The variables age and duration of stay were split into two sections by their median, i.e., younger vs. older age and long vs. short duration of stay. The cut-off for high vs. low arousal was defined as the value of three on the administered 6-point scale. Parametric computations (i.e., ANOVA, independent samples t-test) were used when requirements were met by the data. If basic assumptions were violated, non-parametric computations (i.e., Kruskal–Wallis test, Wilcoxon Signed-Rank test, U-test) were employed.



Experienced arousal was measured by means of the one-item Felt Arousal Scale (FAS; Svebak and Murgatroyd, 1985). Participants had to indicate their arousal on a 6-point scale with 1 indicating “low arousal” and six indicating “high arousal.” This measure of arousal or activation was found to correlate with other arousal scales ranging from 0.45 to 0.70, and thus showed convergent validity (Sheppard and Parfitt, 2008).


Participants indicated their perception of intoxication assessed by the question “Wie ‘berauscht’ fühlen Sie sich im Moment?” (“How ‘intoxicated’ do you feel at the moment?”) on a 4-point Likert scale with 1 indicating “not at all” and four indicating “very much.”

Subjective Changes in Sense of Time

Subjectively experienced changes in sense of time were assessed by the subdimension of “time sense” of the Phenomenology of Consciousness Inventory (PCI; Pekala et al., 1986). The overall measure was shown to have sufficient reliability and validity for assessing changes in phenomenological experience (Pekala et al., 1986). The subdimension used in this study consists of three items, each comprising two opposing statements. Participants rated the statements on a 5-point scale, indicating with which of the two statements they agreed more, e.g., a rating of three indicating equal agreement with both statements. Sample item: “Time seemed to greatly speed up or slow down” vs. “Time was experienced with no changes in its rate of passage.” In our study, Cronbach’s alpha was α = 0.83.

Other Outcomes and Controls

The experiences of feeling detached from one’s body and of “sinking into pictures” were assessed by single items constructed for the purpose of this study.
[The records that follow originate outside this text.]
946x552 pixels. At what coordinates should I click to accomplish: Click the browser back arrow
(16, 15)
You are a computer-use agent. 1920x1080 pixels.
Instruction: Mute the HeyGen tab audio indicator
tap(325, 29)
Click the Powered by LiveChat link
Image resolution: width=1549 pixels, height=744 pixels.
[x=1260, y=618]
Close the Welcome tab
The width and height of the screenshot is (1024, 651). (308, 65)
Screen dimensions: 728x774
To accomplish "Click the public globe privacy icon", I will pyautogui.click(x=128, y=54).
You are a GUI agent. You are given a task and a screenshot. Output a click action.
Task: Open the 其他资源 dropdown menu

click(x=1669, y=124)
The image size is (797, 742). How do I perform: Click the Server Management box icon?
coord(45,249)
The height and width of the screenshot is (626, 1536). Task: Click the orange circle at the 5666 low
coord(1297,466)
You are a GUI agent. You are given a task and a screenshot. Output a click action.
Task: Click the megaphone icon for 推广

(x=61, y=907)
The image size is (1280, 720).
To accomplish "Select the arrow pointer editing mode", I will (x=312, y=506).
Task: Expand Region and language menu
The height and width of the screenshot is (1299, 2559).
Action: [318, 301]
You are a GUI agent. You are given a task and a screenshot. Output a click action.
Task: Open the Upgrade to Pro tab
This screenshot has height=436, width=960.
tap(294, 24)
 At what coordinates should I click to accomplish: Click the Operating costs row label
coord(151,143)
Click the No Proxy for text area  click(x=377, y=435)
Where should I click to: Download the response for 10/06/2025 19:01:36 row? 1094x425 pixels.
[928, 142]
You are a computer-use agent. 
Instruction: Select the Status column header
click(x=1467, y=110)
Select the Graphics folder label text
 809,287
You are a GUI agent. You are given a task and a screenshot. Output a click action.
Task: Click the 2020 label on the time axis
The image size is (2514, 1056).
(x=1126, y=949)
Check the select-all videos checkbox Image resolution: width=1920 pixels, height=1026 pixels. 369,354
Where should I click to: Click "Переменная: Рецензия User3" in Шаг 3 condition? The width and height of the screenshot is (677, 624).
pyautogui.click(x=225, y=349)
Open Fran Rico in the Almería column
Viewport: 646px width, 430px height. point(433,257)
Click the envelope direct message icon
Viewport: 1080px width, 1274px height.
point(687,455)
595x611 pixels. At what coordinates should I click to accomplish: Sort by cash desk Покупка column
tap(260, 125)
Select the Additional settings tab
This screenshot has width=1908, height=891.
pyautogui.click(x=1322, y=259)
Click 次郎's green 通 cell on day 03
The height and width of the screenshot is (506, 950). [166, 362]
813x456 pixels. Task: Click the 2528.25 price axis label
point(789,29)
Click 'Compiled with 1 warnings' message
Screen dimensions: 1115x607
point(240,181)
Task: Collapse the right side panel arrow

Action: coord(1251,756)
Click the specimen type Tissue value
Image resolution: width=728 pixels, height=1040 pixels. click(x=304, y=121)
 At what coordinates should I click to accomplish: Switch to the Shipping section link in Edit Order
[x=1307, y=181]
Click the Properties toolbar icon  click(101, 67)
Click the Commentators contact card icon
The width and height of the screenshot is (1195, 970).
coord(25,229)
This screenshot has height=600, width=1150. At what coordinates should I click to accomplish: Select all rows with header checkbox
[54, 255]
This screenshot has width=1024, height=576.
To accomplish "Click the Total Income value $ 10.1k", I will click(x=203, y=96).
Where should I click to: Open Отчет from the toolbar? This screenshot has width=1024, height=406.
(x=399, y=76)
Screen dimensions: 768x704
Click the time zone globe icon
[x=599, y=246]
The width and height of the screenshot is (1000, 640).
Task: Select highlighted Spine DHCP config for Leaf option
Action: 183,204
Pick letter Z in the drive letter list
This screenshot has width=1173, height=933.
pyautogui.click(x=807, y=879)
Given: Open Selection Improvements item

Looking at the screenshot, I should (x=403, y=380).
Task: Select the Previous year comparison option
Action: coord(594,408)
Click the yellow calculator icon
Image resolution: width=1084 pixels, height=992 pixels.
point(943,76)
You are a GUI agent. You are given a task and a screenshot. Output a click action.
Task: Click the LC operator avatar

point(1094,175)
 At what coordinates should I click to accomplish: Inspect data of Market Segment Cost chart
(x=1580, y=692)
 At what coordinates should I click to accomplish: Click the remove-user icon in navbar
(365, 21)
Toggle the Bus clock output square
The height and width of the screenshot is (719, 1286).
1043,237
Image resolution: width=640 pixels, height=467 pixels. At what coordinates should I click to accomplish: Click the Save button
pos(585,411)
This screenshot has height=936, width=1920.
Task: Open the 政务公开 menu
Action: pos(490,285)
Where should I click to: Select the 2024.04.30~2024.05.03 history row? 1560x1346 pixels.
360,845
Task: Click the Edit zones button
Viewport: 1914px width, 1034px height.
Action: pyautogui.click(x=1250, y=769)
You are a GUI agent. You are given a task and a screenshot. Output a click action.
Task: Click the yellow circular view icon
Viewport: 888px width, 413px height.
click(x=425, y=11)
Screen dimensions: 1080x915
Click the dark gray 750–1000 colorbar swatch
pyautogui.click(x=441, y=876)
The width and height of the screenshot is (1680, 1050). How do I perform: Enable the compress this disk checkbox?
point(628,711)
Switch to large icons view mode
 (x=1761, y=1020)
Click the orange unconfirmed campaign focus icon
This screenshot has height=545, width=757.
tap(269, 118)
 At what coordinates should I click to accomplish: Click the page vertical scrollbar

These items were rated on a 4-point Likert scale ranging from “not at all” to “completely.” For the assessment of subjectively experienced waste of time the item “In your honest opinion, do you think this survey was a waste of time?” was used (O’Brien et al., 2011). In addition, participants in the time-awareness conditions were asked if they used counting to estimate time correctly. Finally, data on age and sex were collected.


We constructed a general linear model (GLM), including the variables group, duration of stay (long vs. short), age (younger vs. older) and sex. In addition, we modeled interactions between sex ×group, age ×group, and duration of stay × group. Group was found to have a significant effect on log-transformed estimation error, F(3,53) = 3.36, p = 0.025, η2 = 0.160. Moreover, a significant interaction existed between duration of stay and group, F(3,53) = 4.67, p = 0.006, η2 = 0.209. No significant main effects were observed for sex, F(1,53) = 3.13, p = 0.083, η2 = 0.056, duration of stay, F(1,53) = 0.08, p = 0.781, and age, F(1,53) = 0.05, p = 0.831. Further no significant interactions existed between sex and group, F(3,53) = 1.20, p = 0.319 or age and group, F(3,53) = 0.83, p = 0.485. The overall corrected model accounted for 42.8% of variance, F(15,53) = 2.65, p = 0.005 (for mean and standard deviation see Table 1).


TABLE 1. Mean and standard deviation of absolute time estimation errors (log-transformed and non-transformed) for experimental and control groups.

Due to the non-normality of data, W(69) = 0.945, p = 0.005, and inhomogeneity of variances, no ANOVA or Kruskal–Wallis test could be performed to detect possible effects of group on means of estimation error. A Welch test computed on the basis of the transformed signed estimation error did not yield any significant differences between groups, W(3,32) = 0.690, p = 0.565. However, the descriptive pattern of group means of estimation error is shown in Figure 2. The overall mean of estimation error was M = -12.75, SD = 49.04. A Kruskal–Wallis test did not yield any differences on the duration of stay between groups, χ2 = 1.880, p = 0.598.


FIGURE 2. Mean estimation errors for each experimental group; error bars show standard deviation.

No significant effect was found of groups on the direction of estimation error, i.e., overestimation vs. underestimation, χ2(3, n = 69) = 6.433, p = 0.0922. Furthermore, a Chi-Square test revealed neither significant differences between gender and direction of estimation error, χ2(1, n = 69) = 0.122, p = 0.727, nor between age groups and direction of estimation error (age < 25 vs. age > 24), χ2(1, n = 69) = 0.349, p = 0.555. Additionally, an ANOVA yielded no effect of perceived waste of time (three groups) by subjects on log-transformed absolute estimation error, F(2,66) = 0.454, p = 0.637.

With regard to subjective changes in the perception of time, we found that groups differed significantly on the degree of perceived changes in time sense, χ2(3, n = 70) = 8.674, p = 0.034. According to ranks, participants of the aware delayed group experienced the strongest subjective changes in the passage of time, followed by the aware no delay and not aware delay groups. Participants in the not aware no delay group reported the lowest changes in time sense.

Further, a Mann–Whitney U-test showed a significant effect of delay condition (delay or no delay) on the feeling of arousal, U = 387,500, p = 0.0093, on perceived intoxication, U = 338.500, p = 0.0134, and a marginal effect on the experience of ‘sinking into the pictures,’ U = 444.500, p = 0.0385. It did not have an effect on feeling detached from one’s body, U = 468.000, p = 0.071. With regard to the experimental ‘awareness’ condition (when participants were instructed to stay in the installation for 90 s), no significant effects on arousal, U = 492.000, p = 0.219, perceived intoxication, U = 483.000, p = 0.873, ‘sinking into pictures,’ U = 596.000, p = 0.916, feeling detached from one’s body, U = 495.500, p = 0.1716, were found. A Kruskal–Wallis test did not yield any differences on the duration of stay between groups, χ2(3, n = 70) = 1.880, p = 0.598.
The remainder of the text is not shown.